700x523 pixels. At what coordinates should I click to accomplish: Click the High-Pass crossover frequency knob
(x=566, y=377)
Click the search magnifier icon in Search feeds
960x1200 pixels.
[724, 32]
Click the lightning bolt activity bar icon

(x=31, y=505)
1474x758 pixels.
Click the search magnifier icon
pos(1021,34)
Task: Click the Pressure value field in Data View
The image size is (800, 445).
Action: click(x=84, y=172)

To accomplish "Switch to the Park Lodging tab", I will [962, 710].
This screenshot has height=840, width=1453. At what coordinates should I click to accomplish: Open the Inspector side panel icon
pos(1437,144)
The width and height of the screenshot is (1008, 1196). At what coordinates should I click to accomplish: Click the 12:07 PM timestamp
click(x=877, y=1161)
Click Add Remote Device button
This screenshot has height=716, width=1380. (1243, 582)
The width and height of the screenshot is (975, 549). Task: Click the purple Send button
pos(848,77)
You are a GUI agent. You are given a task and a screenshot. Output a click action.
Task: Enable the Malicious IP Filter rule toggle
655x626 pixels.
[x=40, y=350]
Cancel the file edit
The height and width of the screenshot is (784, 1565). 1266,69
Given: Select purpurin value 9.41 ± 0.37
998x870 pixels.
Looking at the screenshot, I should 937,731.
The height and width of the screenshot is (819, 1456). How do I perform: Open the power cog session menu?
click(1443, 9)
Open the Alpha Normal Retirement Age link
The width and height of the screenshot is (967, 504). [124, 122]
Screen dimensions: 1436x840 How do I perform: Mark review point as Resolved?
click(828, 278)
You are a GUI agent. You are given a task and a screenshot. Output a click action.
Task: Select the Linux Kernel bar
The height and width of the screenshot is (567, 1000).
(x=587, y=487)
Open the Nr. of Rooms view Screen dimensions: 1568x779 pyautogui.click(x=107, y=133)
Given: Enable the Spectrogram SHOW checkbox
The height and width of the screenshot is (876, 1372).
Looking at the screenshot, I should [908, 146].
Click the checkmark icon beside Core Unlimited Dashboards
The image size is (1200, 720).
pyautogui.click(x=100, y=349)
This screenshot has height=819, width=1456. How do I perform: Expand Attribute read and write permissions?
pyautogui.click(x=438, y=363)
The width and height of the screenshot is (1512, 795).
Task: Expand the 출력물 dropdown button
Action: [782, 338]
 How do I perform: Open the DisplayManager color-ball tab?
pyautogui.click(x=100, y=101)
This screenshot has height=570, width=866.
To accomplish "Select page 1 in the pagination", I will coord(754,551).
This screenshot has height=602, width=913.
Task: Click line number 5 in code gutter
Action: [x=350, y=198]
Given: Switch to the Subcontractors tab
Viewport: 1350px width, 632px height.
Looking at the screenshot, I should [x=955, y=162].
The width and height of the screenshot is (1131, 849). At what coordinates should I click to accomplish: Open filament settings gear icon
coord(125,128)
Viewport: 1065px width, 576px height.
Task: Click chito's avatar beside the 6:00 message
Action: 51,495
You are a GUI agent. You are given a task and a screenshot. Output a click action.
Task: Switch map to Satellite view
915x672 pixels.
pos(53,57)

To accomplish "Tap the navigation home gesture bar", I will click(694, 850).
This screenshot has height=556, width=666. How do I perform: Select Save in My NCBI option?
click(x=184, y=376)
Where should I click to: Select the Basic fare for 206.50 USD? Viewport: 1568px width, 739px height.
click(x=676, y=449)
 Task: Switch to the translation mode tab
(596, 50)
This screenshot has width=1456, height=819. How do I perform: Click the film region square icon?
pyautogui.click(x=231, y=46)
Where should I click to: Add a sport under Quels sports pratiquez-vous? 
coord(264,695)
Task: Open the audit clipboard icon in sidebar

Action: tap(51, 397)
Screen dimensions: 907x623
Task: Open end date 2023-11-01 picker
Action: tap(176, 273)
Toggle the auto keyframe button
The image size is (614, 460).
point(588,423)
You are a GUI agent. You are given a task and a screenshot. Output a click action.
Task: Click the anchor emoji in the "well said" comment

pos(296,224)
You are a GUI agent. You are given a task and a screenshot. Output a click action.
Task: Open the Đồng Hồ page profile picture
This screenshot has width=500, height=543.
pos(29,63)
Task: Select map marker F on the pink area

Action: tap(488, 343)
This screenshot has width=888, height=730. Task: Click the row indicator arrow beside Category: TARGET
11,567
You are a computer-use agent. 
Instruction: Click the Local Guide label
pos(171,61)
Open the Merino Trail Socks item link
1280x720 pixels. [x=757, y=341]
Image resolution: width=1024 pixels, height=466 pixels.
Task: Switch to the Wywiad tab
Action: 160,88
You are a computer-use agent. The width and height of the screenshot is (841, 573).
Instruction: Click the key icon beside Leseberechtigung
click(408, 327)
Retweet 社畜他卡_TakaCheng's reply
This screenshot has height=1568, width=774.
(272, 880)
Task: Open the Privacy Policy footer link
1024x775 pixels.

========

- **PROBLEM DETAILS**: How many lines in the material above contain the string "computer"? Give only the number.

- **OUTPUT FOR THIS EXERCISE**: 2